Was ist der US Patriot Act?
Der US Patriot Act ist ein amerikanisches Bundesgesetz, welches am 26. Oktober 2001 verabschiedet wurde. Es war die direkte Reaktion auf die Terroranschläge am 11. September 2001. Das Gesetz soll Amerika helfen den Terrorismus aufzuhalten und den Bundesbehörden die Ermittlungen im Fall einer terroristischen Bedrohung zu vereinfachen. US-Behörden und Geheimdienste haben durch den US Patriot Act die Möglichkeit, Einsicht in Daten aller Bürger zu erhalten. Auch Telefongespräche können die Angestellten ohne Probleme abhören.
Schutz sensibler Daten mit US Patriot Act nicht möglich
Das bedeutet, dass Amazon den US-Behörden Zugang zu allen Kundendaten einräumen muss, unabhängig davon, wo sich die Server für die gespeicherten Daten befinden. Demzufolge könnten US-Sicherheitsbehörden und Nachrichtendienste zukünftig problemlos auf die deutschen Polizeidaten zugreifen.
Selbst, wenn die Daten von Amazon verschlüsselt in der Cloud abgelegt werden, muss Amazon für US-Behörden einen Hintertürschlüssel parat halten, um der US-Administration Zugang zu deutschen Polizeidaten zu gewähren.
Privacy Shield Regelungen zwischen USA und EU ebenso fragwürdig
Aber nicht nur der US Patriot Act ist äußerst bedenklich, auch das Privacy Shield welches die datenschutzrechtlichen Anforderungen des Datentransfers zwischen USA und der EU regeln soll, ist fragwürdig. Seit 2016 können durch das Privacy Shield offiziell Daten aus EU-Ländern in die USA übermittelt werden. Die EU-Kommission ist angehalten, zu überprüfen ob alle Bedingungen der Übereinkunft sowie die DSGVO von US-Behörden eingehalten werden.
Der Ausschuss für bürgerliche Freiheiten, Justiz und Inneres des EU-Parlaments kritisiert jedoch das Privacy Shield im Hinblick mit der Vereinbarkeit von europäischen Datenschutzstandards und schlägt dem EU Parlament vor, das Shield zu ändern oder ggf. auszusetzen.

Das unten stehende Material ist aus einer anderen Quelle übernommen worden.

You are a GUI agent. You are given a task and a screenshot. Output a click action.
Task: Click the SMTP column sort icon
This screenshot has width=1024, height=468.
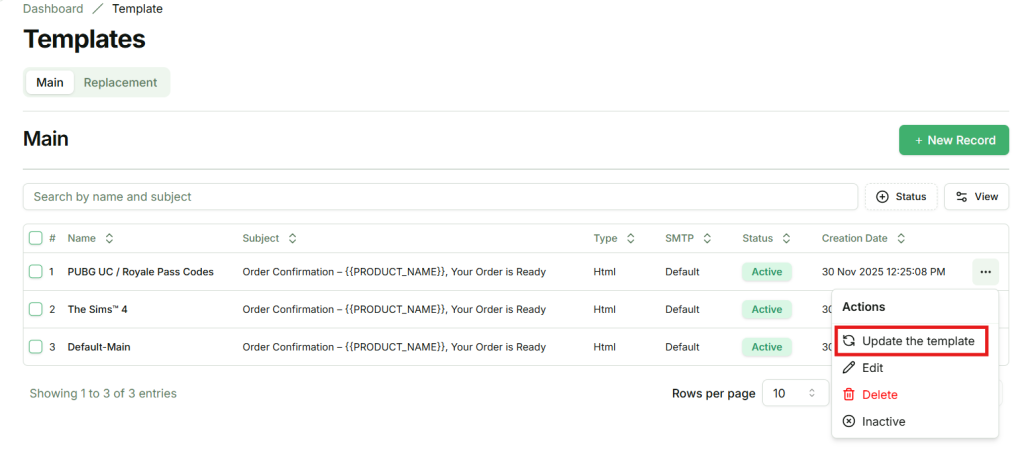tap(707, 239)
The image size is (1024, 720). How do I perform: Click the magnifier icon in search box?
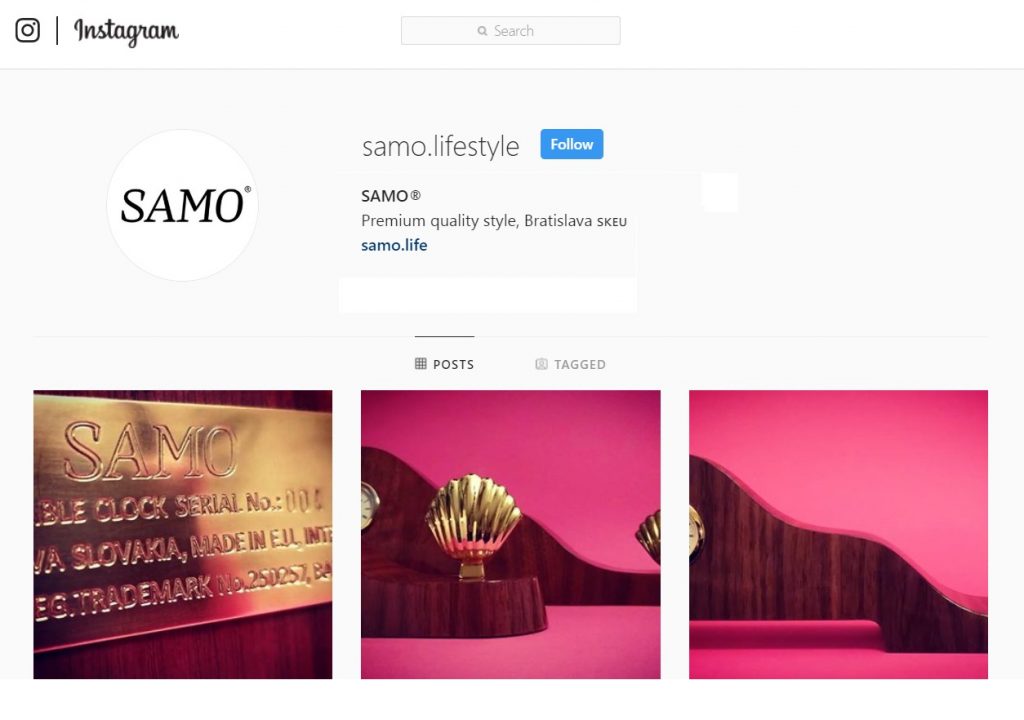pos(482,31)
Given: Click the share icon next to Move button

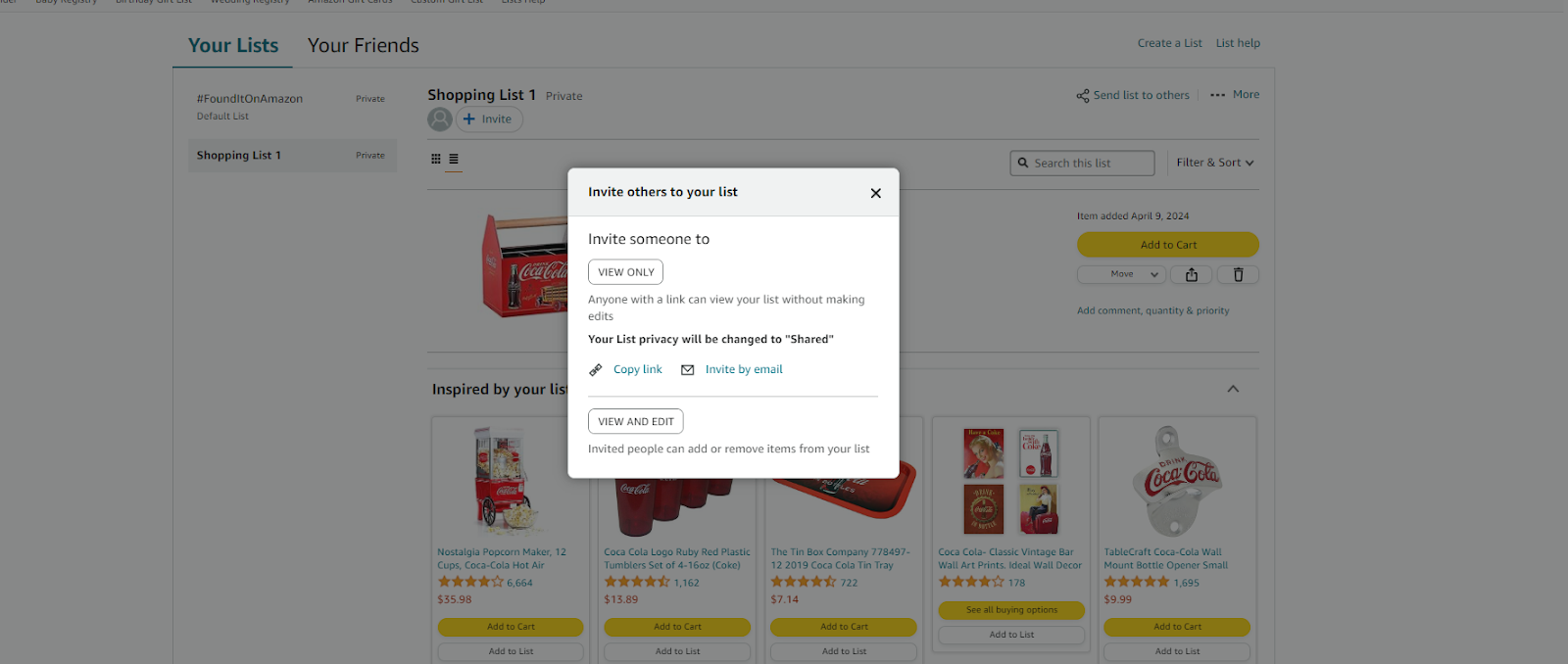Looking at the screenshot, I should click(x=1190, y=274).
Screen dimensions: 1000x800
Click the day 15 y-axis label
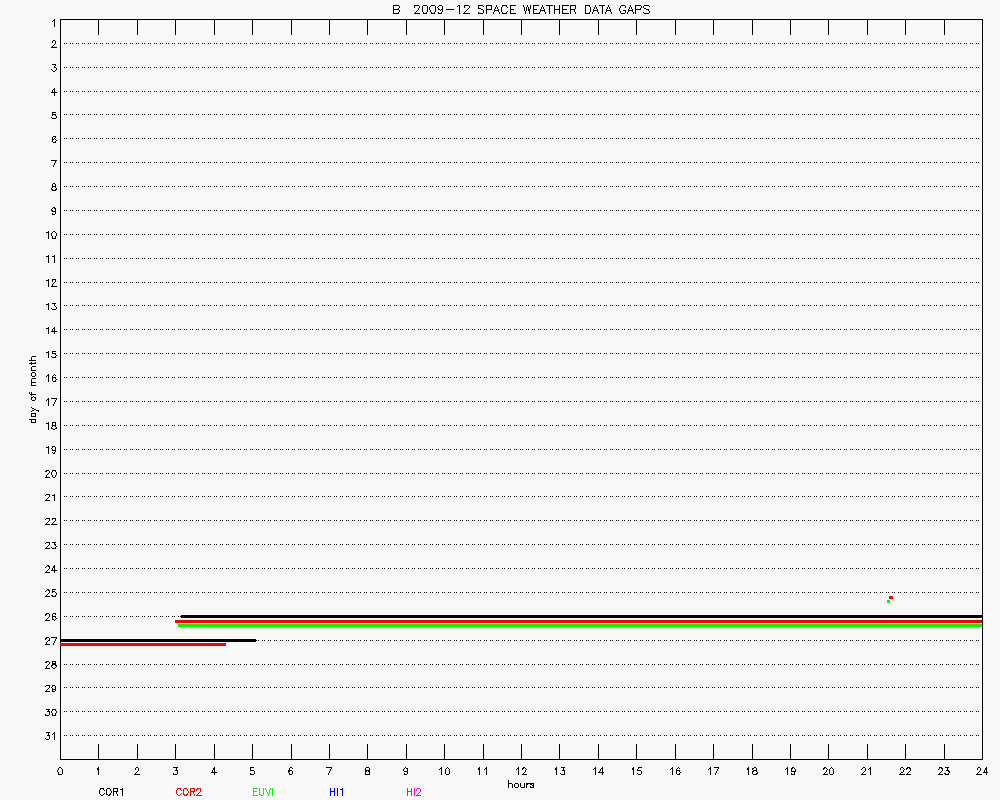(x=49, y=354)
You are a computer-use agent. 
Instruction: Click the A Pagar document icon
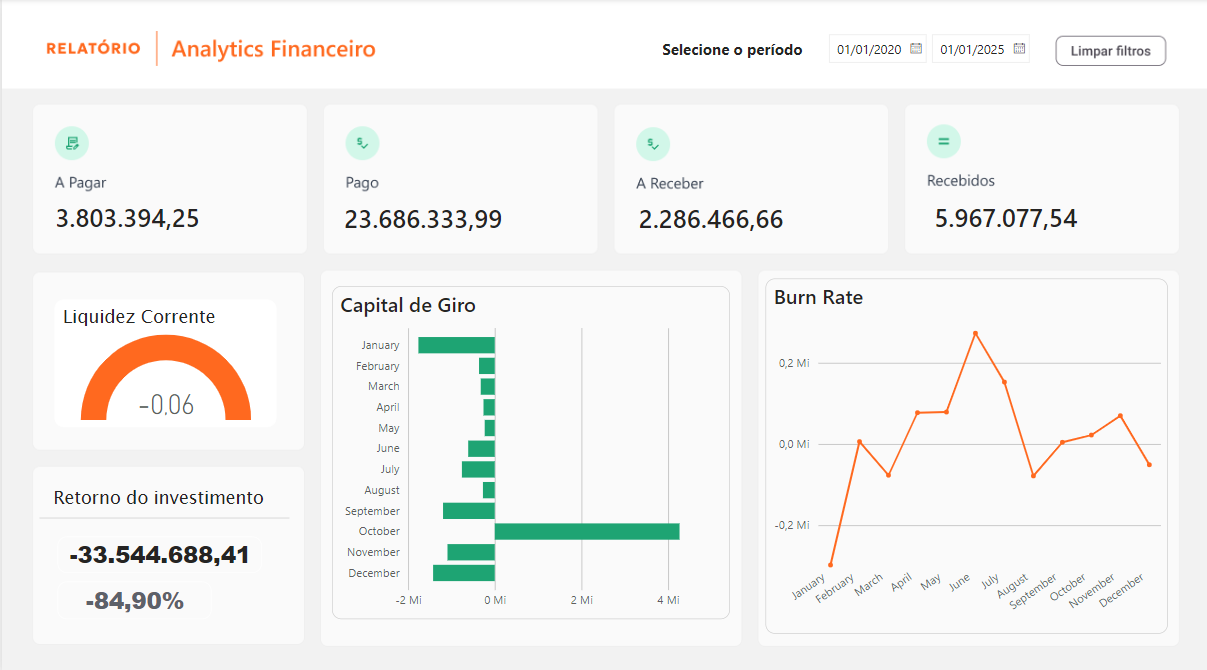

Kein Datenschutz für Polizeidaten in der Amazon Cloud
Die Frage ist, warum das Bundesinnenministerium so ein hochgradiges Sicherheitsrisiko für unser aller hochsensiblen Daten eingeht? Was folgt als nächstes, etwa die Öffnung für Social Bots?
Fragwürdige Zertifizierung des BSI
Geradezu absurd wirkt die Erklärung des Bundespolizeipräsidiums, Amazon sei mit AWS der einzige Anbieter in Deutschland, der eine entsprechend vom Bundesamt für Sicherheit in der Informationstechnik (BSI) zertifizierte Cloud bereitstelle. Was sich konkret hinter dieser Zertifizierung verbirgt ist unklar.
Fakt ist, jedes US-Unternehmen unterliegt der US-Gesetzgebung, also dem US Patriot Act und dem US Cloud Act. Dieser ist quasi eine Ergänzung des Patriot Act und regelt, dass US-Behörden auch Zugriff auf Daten von US-Konzernen erhalten, welche sie im Ausland speichern. Dadurch soll die Zusammenarbeit mit US- und ausländischen Strafverfolgungsbehörden gestärkt werden. Das dies absolut nicht datenschutzkonform ist, müssen wir hier sicherlich nicht weiter ausführen.
TeamDrive als sichere Alternative zur Amazon Cloud
Einzig ein rein deutsches Unternehmen, wie TeamDrive, unterliegt ausschließlich den deutschen Gesetzen. Auch unsere Partner wie eine T-Systems sind mit Bedacht gewählt. Nur hiesige Anbieter können gewährleisten, dass die in der TeamDrive-Cloud abgelegten Daten nicht in fremde Hände gelange. Darüber hinaus besitzt TeamDrive keine Schlüssel zu den Kundendaten und kann daher unter keinen Umständen Behörden Zugriff gewähren – weder amerikanischen noch deutschen Behörden. Genau diese absolute Vertraulichkeit können US-Unternehmen in der Regel nicht gewährleisten.
Es ist entweder als grenzenlose Naivität oder als böser Vorsatz zu werten, wenn die deutsche Polizei Daten bei US-kontrollierten Anbietern speichert und – schöne Grüße aus Absurdistan – dieses Vorgehen sogar noch vom BSI „zertifizieren“ lässt. Das BSI sollte hier für vollständige Transparenz sorgen, wie die Daten der Polizei verschlüsselt werden und wer Zugriff auf die Schlüssel erhalten kann. Darüber hinaus sind auch verschlüsselte Daten personenbezogen und können im schlimmsten Fall dechiffiriert werden.